▶ _About this exercise_: Print the listing below again. Change nothing.

▶ _Available records_:

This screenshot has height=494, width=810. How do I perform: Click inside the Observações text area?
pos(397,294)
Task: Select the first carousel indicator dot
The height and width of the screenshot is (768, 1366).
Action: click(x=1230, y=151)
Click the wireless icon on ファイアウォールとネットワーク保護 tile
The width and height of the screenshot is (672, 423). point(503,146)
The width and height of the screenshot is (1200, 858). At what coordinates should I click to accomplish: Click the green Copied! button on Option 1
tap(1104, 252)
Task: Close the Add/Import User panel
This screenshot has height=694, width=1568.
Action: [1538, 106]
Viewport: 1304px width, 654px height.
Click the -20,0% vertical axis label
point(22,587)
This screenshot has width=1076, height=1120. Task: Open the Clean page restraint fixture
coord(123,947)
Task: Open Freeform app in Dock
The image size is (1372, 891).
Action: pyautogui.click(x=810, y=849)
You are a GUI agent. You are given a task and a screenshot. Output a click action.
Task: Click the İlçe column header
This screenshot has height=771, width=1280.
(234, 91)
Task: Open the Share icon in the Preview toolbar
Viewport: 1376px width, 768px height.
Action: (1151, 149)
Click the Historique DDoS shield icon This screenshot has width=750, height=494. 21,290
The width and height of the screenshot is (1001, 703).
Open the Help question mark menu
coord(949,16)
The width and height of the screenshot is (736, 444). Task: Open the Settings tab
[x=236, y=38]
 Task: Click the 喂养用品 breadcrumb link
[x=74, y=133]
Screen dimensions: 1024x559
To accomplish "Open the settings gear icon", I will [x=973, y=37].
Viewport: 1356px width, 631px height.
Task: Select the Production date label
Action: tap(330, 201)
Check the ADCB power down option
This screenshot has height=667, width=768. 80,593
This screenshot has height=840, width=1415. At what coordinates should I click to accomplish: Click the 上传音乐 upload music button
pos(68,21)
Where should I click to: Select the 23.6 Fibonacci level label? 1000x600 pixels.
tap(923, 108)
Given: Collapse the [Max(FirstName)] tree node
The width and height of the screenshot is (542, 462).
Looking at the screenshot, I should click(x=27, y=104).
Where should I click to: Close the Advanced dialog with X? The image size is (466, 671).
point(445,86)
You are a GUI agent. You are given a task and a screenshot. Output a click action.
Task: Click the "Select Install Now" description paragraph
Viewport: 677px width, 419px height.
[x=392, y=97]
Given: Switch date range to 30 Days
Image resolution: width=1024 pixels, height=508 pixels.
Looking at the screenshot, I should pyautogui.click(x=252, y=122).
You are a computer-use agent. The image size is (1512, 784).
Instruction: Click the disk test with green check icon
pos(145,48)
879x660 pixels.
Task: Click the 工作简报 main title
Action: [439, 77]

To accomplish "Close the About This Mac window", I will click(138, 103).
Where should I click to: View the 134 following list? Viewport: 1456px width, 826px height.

▶ _The answer_:
This screenshot has height=494, width=810. How do I perform: Click inside the Observações text area?
pos(397,294)
Task: Select the first carousel indicator dot
The height and width of the screenshot is (768, 1366).
Action: click(x=1230, y=151)
Click the wireless icon on ファイアウォールとネットワーク保護 tile
The width and height of the screenshot is (672, 423). point(503,146)
The width and height of the screenshot is (1200, 858). At what coordinates should I click to accomplish: Click the green Copied! button on Option 1
tap(1104, 252)
Task: Close the Add/Import User panel
This screenshot has height=694, width=1568.
Action: [1538, 106]
Viewport: 1304px width, 654px height.
Click the -20,0% vertical axis label
point(22,587)
This screenshot has width=1076, height=1120. Task: Open the Clean page restraint fixture
coord(123,947)
Task: Open Freeform app in Dock
The image size is (1372, 891).
Action: pyautogui.click(x=810, y=849)
You are a GUI agent. You are given a task and a screenshot. Output a click action.
Task: Click the İlçe column header
This screenshot has height=771, width=1280.
(234, 91)
Task: Open the Share icon in the Preview toolbar
Viewport: 1376px width, 768px height.
Action: (1151, 149)
Click the Historique DDoS shield icon This screenshot has width=750, height=494. 21,290
The width and height of the screenshot is (1001, 703).
Open the Help question mark menu
coord(949,16)
The width and height of the screenshot is (736, 444). Task: Open the Settings tab
[x=236, y=38]
 Task: Click the 喂养用品 breadcrumb link
[x=74, y=133]
Screen dimensions: 1024x559
To accomplish "Open the settings gear icon", I will [x=973, y=37].
Viewport: 1356px width, 631px height.
Task: Select the Production date label
Action: tap(330, 201)
Check the ADCB power down option
This screenshot has height=667, width=768. 80,593
This screenshot has height=840, width=1415. At what coordinates should I click to accomplish: Click the 上传音乐 upload music button
pos(68,21)
Where should I click to: Select the 23.6 Fibonacci level label? 1000x600 pixels.
tap(923, 108)
Given: Collapse the [Max(FirstName)] tree node
The width and height of the screenshot is (542, 462).
Looking at the screenshot, I should click(x=27, y=104).
Where should I click to: Close the Advanced dialog with X? The image size is (466, 671).
point(445,86)
You are a GUI agent. You are given a task and a screenshot. Output a click action.
Task: Click the "Select Install Now" description paragraph
Viewport: 677px width, 419px height.
[x=392, y=97]
Given: Switch date range to 30 Days
Image resolution: width=1024 pixels, height=508 pixels.
Looking at the screenshot, I should pyautogui.click(x=252, y=122).
You are a computer-use agent. The image size is (1512, 784).
Instruction: Click the disk test with green check icon
pos(145,48)
879x660 pixels.
Task: Click the 工作简报 main title
Action: [439, 77]

To accomplish "Close the About This Mac window", I will click(138, 103).
Where should I click to: View the 134 following list? Viewport: 1456px width, 826px height.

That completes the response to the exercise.